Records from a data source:
┌────────
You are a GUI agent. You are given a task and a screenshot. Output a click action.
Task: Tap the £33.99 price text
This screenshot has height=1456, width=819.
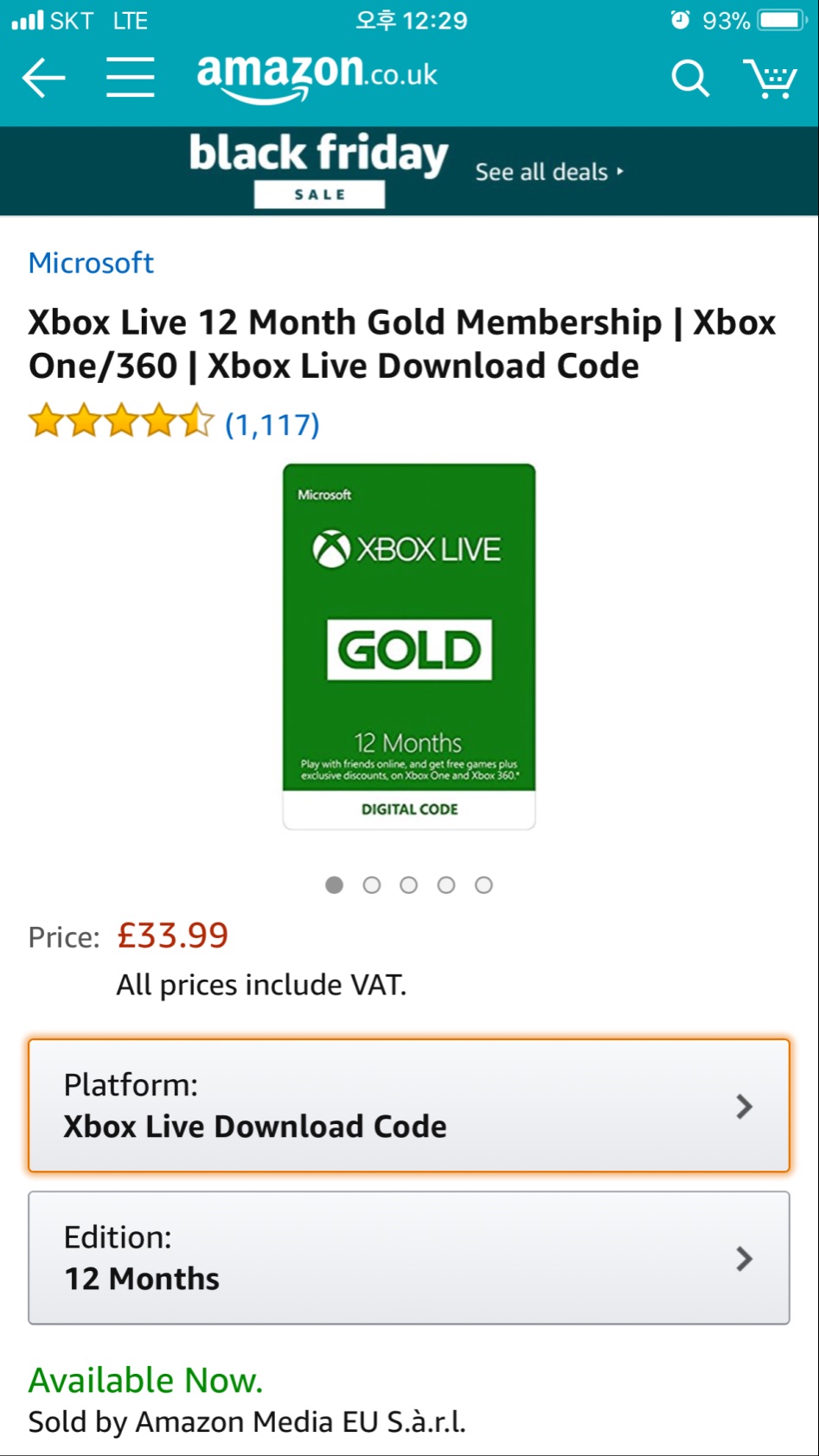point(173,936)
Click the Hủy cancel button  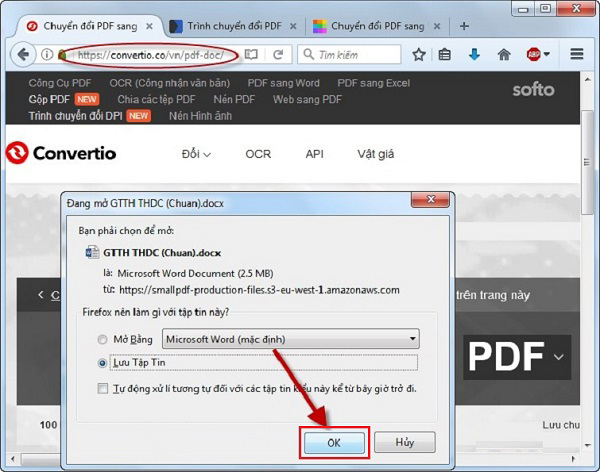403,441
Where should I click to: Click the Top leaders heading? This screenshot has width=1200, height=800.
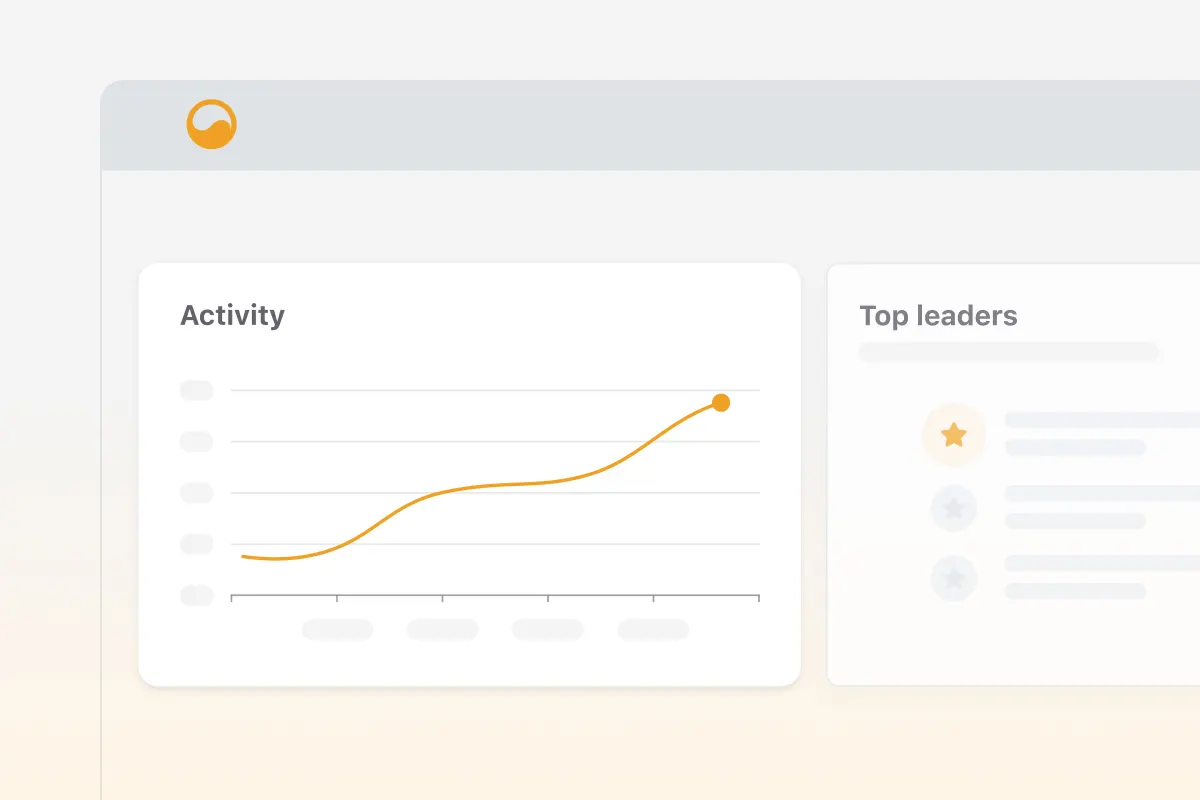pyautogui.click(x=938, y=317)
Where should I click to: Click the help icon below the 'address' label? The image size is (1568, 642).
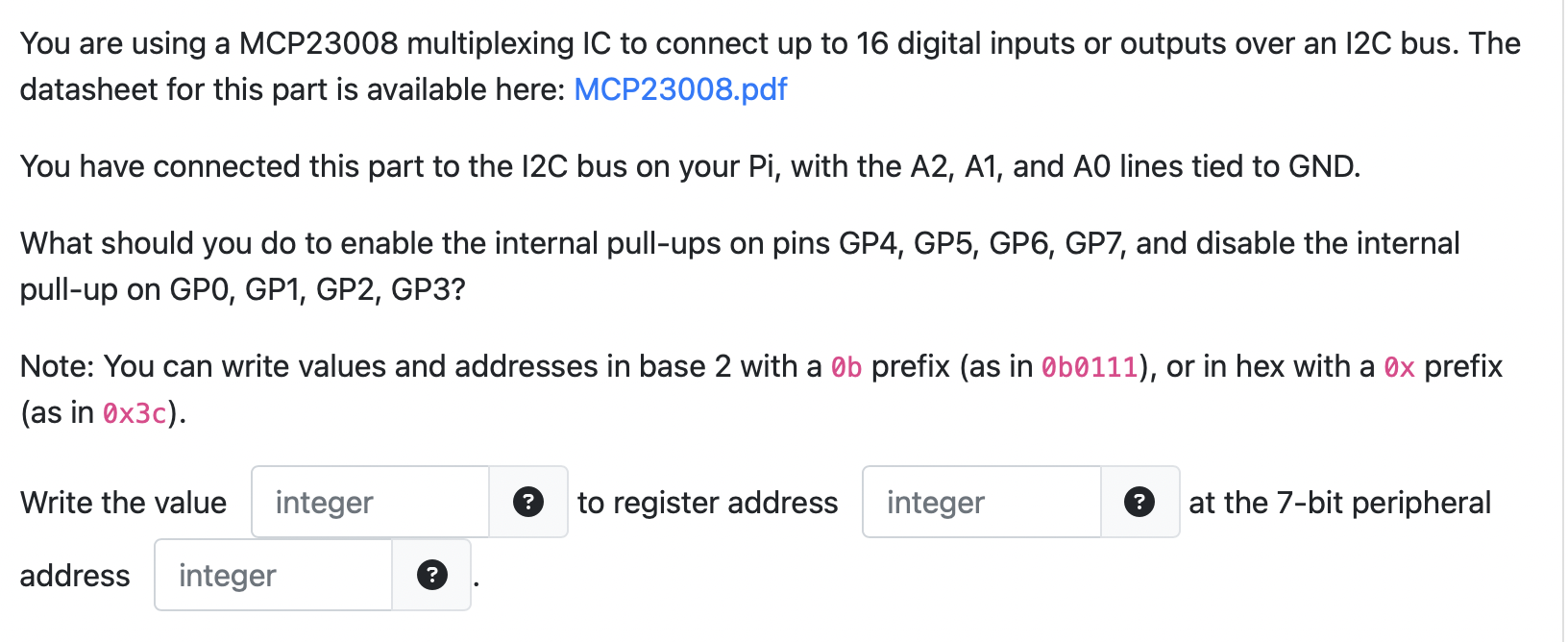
└────────
Every line from the one bearing "Where should I click to: Click the Top" through the end of the data above must be output exactly, and no picture may appear.

Where should I click to: Click the Top leaders heading? This screenshot has width=1200, height=800.
pyautogui.click(x=938, y=317)
Where should I click to: Click the help icon below the 'address' label? The image size is (1568, 642).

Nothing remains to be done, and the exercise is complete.